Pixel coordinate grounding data

==*==

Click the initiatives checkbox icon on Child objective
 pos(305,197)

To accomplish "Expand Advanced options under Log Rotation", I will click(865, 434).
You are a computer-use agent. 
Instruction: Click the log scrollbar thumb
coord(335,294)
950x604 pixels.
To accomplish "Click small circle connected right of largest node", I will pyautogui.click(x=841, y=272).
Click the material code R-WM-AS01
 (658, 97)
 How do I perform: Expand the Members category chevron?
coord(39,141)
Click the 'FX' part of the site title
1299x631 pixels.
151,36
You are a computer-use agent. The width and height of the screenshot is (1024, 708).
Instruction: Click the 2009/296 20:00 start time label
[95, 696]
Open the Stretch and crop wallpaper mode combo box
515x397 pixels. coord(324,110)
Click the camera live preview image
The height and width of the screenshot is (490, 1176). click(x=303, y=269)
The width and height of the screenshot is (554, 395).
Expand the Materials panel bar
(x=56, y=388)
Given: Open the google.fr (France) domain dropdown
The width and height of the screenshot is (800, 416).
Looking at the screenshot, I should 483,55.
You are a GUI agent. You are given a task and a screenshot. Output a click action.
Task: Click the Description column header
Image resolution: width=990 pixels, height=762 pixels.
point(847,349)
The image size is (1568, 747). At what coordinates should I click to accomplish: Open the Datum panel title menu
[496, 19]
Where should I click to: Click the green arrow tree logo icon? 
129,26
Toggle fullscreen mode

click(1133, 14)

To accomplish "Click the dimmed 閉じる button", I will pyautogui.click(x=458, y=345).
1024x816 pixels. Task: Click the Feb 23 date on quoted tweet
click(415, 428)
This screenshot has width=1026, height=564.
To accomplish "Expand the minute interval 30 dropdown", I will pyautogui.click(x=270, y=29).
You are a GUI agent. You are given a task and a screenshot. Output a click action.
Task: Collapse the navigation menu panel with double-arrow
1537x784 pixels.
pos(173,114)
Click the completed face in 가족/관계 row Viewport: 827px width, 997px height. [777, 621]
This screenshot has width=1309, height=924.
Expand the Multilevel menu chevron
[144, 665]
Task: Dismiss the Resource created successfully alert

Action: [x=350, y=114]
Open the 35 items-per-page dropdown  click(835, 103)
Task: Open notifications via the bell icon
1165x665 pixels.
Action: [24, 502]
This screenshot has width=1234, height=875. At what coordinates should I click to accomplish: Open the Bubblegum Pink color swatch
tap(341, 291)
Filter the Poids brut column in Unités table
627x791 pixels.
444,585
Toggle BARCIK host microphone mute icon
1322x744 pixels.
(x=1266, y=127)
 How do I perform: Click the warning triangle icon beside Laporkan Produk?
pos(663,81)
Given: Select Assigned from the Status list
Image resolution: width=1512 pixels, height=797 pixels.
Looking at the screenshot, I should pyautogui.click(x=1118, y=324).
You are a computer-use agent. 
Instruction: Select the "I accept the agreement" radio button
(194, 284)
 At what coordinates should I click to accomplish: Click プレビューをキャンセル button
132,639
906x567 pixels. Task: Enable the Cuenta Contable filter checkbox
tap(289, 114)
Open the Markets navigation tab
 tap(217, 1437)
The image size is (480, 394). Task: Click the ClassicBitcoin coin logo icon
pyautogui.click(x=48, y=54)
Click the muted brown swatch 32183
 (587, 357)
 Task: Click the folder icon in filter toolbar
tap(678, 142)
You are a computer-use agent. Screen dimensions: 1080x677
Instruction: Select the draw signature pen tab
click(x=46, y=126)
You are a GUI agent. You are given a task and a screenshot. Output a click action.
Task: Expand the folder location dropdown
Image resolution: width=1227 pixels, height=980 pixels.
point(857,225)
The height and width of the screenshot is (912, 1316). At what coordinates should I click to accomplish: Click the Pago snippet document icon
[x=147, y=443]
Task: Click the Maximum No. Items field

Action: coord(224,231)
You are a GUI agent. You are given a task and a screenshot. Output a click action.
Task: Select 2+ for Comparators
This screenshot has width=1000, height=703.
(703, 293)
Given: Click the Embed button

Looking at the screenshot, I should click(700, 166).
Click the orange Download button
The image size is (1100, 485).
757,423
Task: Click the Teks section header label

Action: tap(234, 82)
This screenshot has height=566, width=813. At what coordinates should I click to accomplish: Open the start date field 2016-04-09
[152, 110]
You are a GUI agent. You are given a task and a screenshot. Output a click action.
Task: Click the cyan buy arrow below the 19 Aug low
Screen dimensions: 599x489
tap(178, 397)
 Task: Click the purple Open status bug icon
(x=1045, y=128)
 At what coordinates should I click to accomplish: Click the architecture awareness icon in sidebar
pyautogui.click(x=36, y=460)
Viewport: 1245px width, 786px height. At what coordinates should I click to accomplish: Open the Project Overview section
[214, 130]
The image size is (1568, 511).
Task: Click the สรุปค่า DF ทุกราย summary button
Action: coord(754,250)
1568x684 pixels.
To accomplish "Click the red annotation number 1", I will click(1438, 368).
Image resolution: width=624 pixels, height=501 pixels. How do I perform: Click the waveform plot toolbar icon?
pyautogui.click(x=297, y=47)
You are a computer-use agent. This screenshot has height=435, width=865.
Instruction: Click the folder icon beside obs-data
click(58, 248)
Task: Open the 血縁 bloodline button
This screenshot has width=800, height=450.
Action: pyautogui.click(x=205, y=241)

==*==

- Directions for this task -
What is needed is the number of lines above that include the string "computer", and nothing else.

- Exercise result -
5